*Work instructions*.
Take the data below and extract the lines from the one with "You are a GUI" to the one with "Image resolution: width=1332", inclusive, exactly as written.

*Supplied entries*.
-------------------------

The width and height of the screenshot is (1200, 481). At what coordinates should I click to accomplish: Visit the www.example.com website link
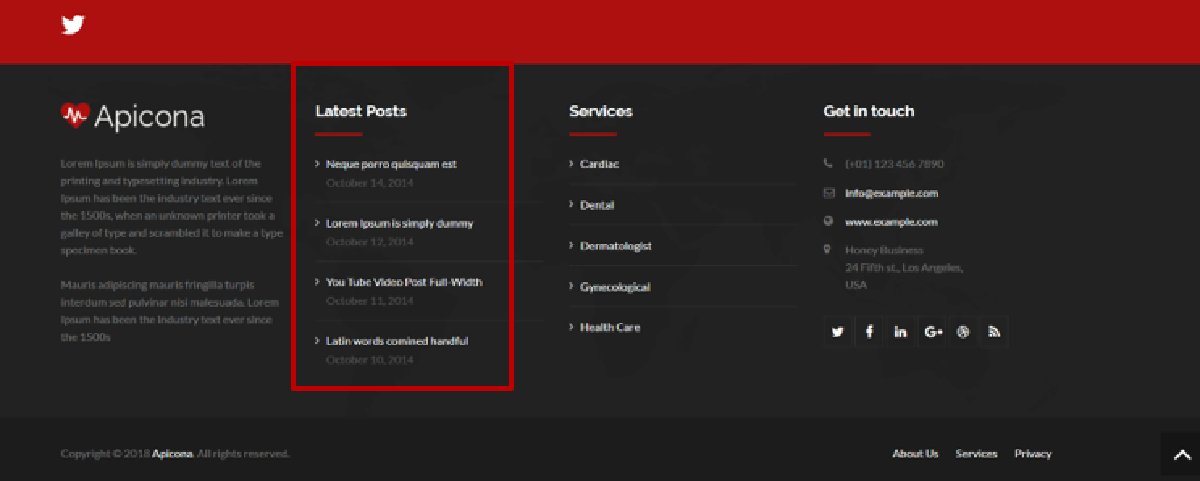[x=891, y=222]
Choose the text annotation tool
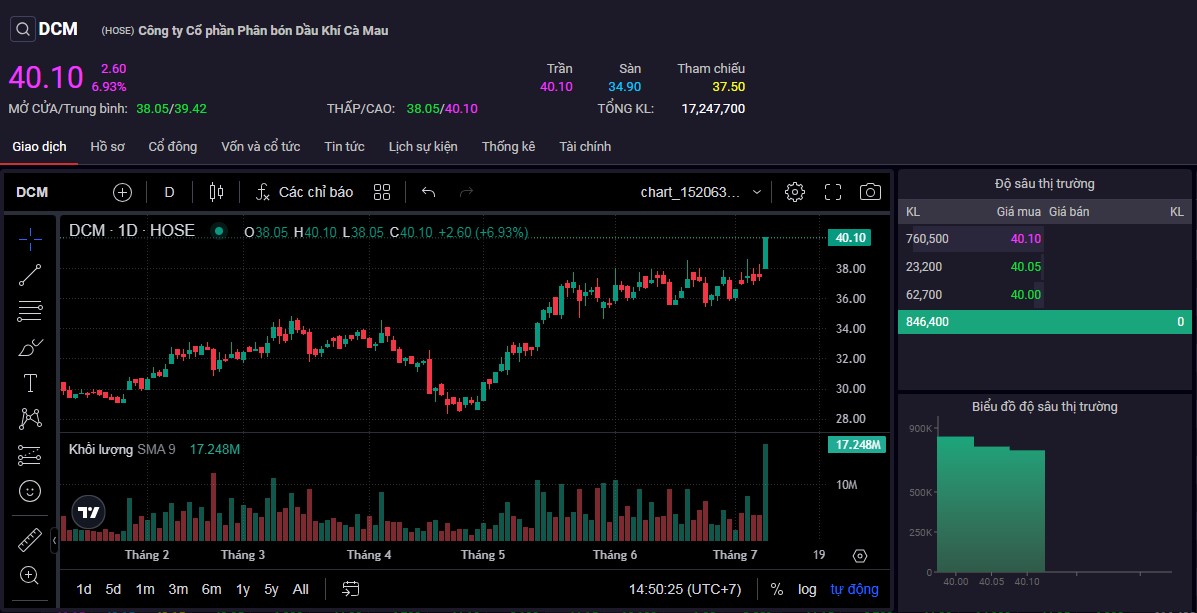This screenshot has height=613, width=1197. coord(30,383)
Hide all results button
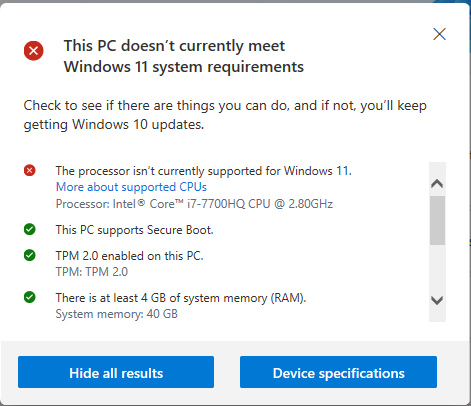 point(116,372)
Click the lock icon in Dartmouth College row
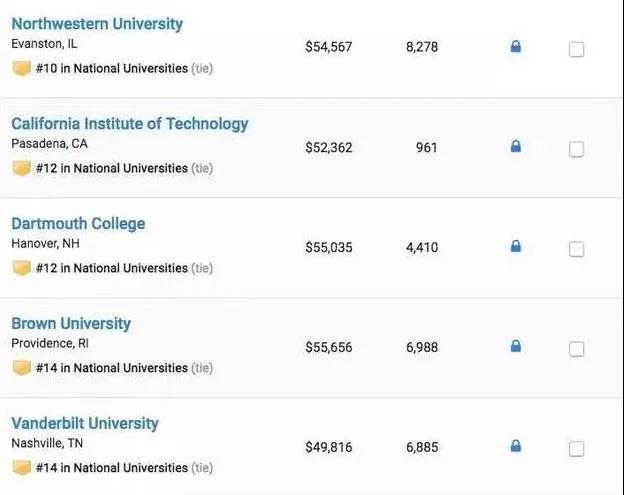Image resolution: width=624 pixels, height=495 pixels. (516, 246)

-------------------------

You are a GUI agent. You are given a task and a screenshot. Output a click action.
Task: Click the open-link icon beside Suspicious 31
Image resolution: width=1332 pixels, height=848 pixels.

-------------------------

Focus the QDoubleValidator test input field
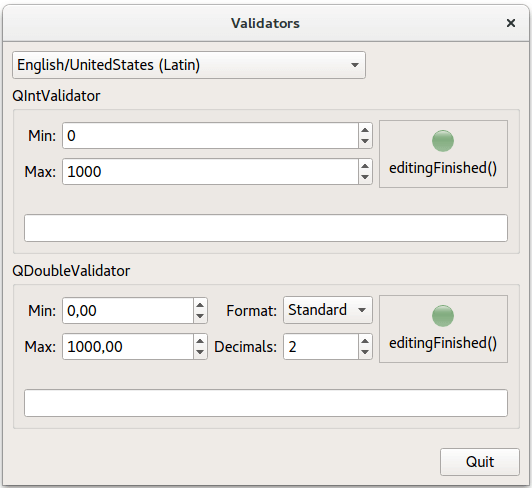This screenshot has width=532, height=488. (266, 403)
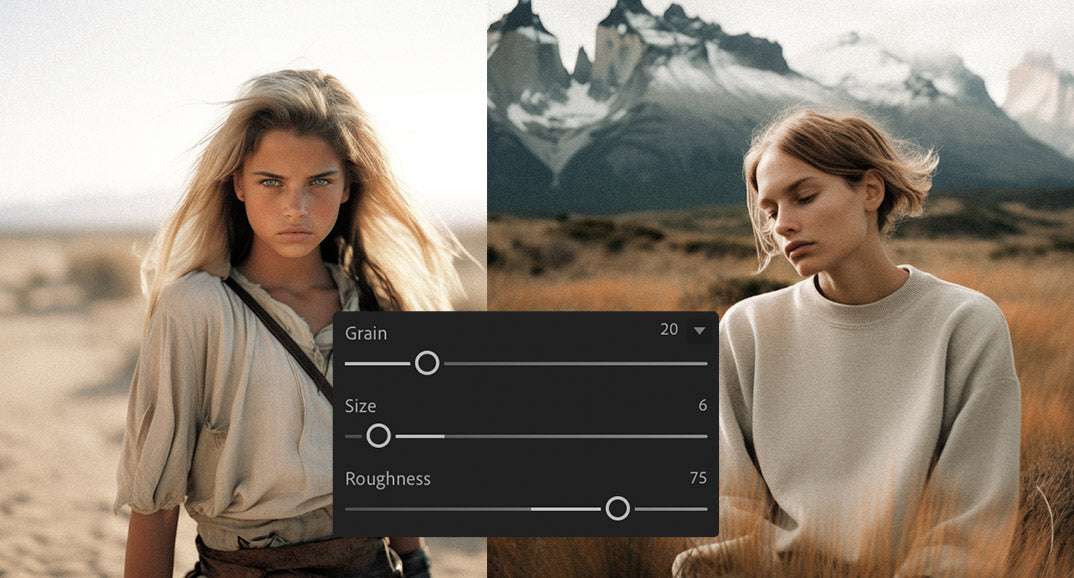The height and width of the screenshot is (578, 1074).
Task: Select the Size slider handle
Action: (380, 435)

-------------------------

*Exercise response*.
You are a GUI agent. You are given a task and a screenshot. Output a click action.
Task: Click the open-link icon beside Suspicious 31
Image resolution: width=1332 pixels, height=848 pixels.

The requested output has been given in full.